The frustrations of an investor
The title of this article is my summary of a letter sent to me some weeks back by an expatriate investor in Nigeria of Asian descent. This investor is not a trader or portfolio investor, but has established a manufacturing operation in our country. His letter illustrates the severe challenges and frustrations investors, both domestic and foreign, are facing in the current policy environment. I publish the letter underneath substantially in full:
“I’m writing in to tell you that I really enjoyed reading your article for BusinessDay on 16.8.16 about the actions and inactions of contemporary policy…. I really hope someone out there is listening; there have been so many missteps these past 20 months sometimes you wish the authorities hadn’t done anything at all, things maybe would not have become as bad as they have. It is my sincere belief that if in the next two months radical steps are not taken then the start of next year will see blood on the streets (I don’t mean civil strife, but rather a shutting down of essential parts of the productive sector). I have even been told that some Nigerians have found it expedient to retire to their villages earlier and sit the year out, don’t know how far this is true.

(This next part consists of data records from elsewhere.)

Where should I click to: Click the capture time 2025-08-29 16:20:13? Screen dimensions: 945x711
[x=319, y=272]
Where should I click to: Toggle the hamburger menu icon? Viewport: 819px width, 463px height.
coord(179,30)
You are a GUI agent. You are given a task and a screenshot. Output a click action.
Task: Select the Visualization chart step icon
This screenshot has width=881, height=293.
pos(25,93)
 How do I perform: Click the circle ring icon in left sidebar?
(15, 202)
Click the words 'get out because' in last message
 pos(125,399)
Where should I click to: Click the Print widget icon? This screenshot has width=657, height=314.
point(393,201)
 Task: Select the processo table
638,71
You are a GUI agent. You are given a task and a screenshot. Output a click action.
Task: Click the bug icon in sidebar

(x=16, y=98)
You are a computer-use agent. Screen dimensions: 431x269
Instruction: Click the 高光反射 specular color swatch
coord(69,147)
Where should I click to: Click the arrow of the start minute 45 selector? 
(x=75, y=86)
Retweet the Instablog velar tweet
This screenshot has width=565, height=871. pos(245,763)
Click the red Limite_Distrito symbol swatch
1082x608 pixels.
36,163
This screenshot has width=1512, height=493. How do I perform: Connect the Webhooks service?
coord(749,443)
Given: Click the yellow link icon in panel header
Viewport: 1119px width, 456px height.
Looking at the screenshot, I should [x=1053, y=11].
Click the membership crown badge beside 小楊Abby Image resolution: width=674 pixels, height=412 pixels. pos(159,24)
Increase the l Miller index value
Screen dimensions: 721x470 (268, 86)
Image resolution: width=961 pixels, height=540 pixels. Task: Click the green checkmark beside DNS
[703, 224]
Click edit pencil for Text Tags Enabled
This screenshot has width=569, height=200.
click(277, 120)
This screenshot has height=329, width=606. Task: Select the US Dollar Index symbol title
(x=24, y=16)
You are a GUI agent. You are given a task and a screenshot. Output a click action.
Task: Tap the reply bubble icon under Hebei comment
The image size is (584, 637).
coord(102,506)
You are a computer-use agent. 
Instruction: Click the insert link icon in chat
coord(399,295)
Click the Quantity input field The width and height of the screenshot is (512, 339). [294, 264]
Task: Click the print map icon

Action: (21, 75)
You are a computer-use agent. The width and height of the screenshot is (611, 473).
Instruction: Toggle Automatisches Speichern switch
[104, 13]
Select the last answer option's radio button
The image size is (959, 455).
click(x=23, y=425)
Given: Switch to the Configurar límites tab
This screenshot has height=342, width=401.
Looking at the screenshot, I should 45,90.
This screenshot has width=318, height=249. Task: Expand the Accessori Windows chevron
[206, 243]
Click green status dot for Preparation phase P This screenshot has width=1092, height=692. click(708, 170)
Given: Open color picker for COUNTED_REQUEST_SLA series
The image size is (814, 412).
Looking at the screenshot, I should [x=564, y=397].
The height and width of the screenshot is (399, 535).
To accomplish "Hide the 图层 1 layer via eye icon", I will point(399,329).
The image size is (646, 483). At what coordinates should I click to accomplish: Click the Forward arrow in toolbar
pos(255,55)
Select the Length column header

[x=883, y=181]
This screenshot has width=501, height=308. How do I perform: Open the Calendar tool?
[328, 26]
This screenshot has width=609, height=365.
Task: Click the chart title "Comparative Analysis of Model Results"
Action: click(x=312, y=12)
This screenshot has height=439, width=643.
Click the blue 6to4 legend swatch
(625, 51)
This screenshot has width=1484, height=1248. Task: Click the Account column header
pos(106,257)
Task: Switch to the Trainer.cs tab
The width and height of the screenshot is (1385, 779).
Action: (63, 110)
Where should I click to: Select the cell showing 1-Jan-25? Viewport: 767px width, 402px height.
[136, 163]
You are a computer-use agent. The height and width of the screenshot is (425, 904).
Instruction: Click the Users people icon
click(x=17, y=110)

“I would implore you to visit the CBN decree of the 41 items list that are not valid for forex, I am not directly affected by this but I will outline how we are all indirectly affected by this. The black market has always determined what the country’s exchange rate is. When the flow of USD was strong there was a difference of 5-10% between the rates, perfectly acceptable in a developing economy. Problems of rate divergence started coming about when the flow of foreign currency started slowing down due to the factors of lower crude oil prices, limited foreign portfolio investments, lack of credible FDI, no diaspora remittance through valid and legal channels, non-oil exports who chose not to return money through official channels, panicked CBN policies. It became a viscous cycle that grew larger as it fed on itself. The black market rate would eventually go on to determine the country’s official rate – a classic case of the tail wagging the dog! Should we not understand why the black market rate has gotten to where it has? From the above factors it is only the crude oil price that is out of control of Government while the others are definitely controllable with the correct policies not decrees.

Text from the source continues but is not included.